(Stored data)

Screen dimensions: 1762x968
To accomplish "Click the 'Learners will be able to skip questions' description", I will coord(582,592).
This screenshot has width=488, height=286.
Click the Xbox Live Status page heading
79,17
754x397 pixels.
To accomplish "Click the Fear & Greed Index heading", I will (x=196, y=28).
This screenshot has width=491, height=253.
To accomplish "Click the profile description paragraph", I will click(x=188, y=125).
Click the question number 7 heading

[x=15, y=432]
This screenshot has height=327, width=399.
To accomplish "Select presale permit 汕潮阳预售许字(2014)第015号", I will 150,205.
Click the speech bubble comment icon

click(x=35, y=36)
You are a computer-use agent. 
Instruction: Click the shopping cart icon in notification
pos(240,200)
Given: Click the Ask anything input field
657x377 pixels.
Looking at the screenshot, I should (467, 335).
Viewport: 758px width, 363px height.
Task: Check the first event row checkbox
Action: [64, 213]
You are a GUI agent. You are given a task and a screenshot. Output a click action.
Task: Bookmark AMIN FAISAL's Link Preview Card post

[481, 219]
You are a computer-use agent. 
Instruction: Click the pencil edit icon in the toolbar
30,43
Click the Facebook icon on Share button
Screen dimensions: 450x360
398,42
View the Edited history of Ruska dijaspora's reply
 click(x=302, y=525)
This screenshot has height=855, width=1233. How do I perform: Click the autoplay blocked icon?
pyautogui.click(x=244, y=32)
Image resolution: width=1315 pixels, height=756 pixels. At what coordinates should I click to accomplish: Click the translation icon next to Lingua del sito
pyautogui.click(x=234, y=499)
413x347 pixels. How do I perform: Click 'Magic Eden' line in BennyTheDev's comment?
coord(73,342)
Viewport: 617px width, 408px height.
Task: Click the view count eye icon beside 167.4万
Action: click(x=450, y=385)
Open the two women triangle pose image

Requirement: All entries are to be retyped with no difference from the original.

The answer:
Screen dimensions: 1762x968
To accomplish "Click the 'Learners will be able to skip questions' description", I will coord(582,592).
This screenshot has width=488, height=286.
Click the Xbox Live Status page heading
79,17
754x397 pixels.
To accomplish "Click the Fear & Greed Index heading", I will (x=196, y=28).
This screenshot has width=491, height=253.
To accomplish "Click the profile description paragraph", I will click(x=188, y=125).
Click the question number 7 heading

[x=15, y=432]
This screenshot has height=327, width=399.
To accomplish "Select presale permit 汕潮阳预售许字(2014)第015号", I will 150,205.
Click the speech bubble comment icon

click(x=35, y=36)
You are a computer-use agent. 
Instruction: Click the shopping cart icon in notification
pos(240,200)
Given: Click the Ask anything input field
657x377 pixels.
Looking at the screenshot, I should (467, 335).
Viewport: 758px width, 363px height.
Task: Check the first event row checkbox
Action: [64, 213]
You are a GUI agent. You are given a task and a screenshot. Output a click action.
Task: Bookmark AMIN FAISAL's Link Preview Card post

[481, 219]
You are a computer-use agent. 
Instruction: Click the pencil edit icon in the toolbar
30,43
Click the Facebook icon on Share button
Screen dimensions: 450x360
398,42
View the Edited history of Ruska dijaspora's reply
 click(x=302, y=525)
This screenshot has height=855, width=1233. How do I perform: Click the autoplay blocked icon?
pyautogui.click(x=244, y=32)
Image resolution: width=1315 pixels, height=756 pixels. At what coordinates should I click to accomplish: Click the translation icon next to Lingua del sito
pyautogui.click(x=234, y=499)
413x347 pixels. How do I perform: Click 'Magic Eden' line in BennyTheDev's comment?
coord(73,342)
Viewport: 617px width, 408px height.
Task: Click the view count eye icon beside 167.4万
Action: click(x=450, y=385)
Open the two women triangle pose image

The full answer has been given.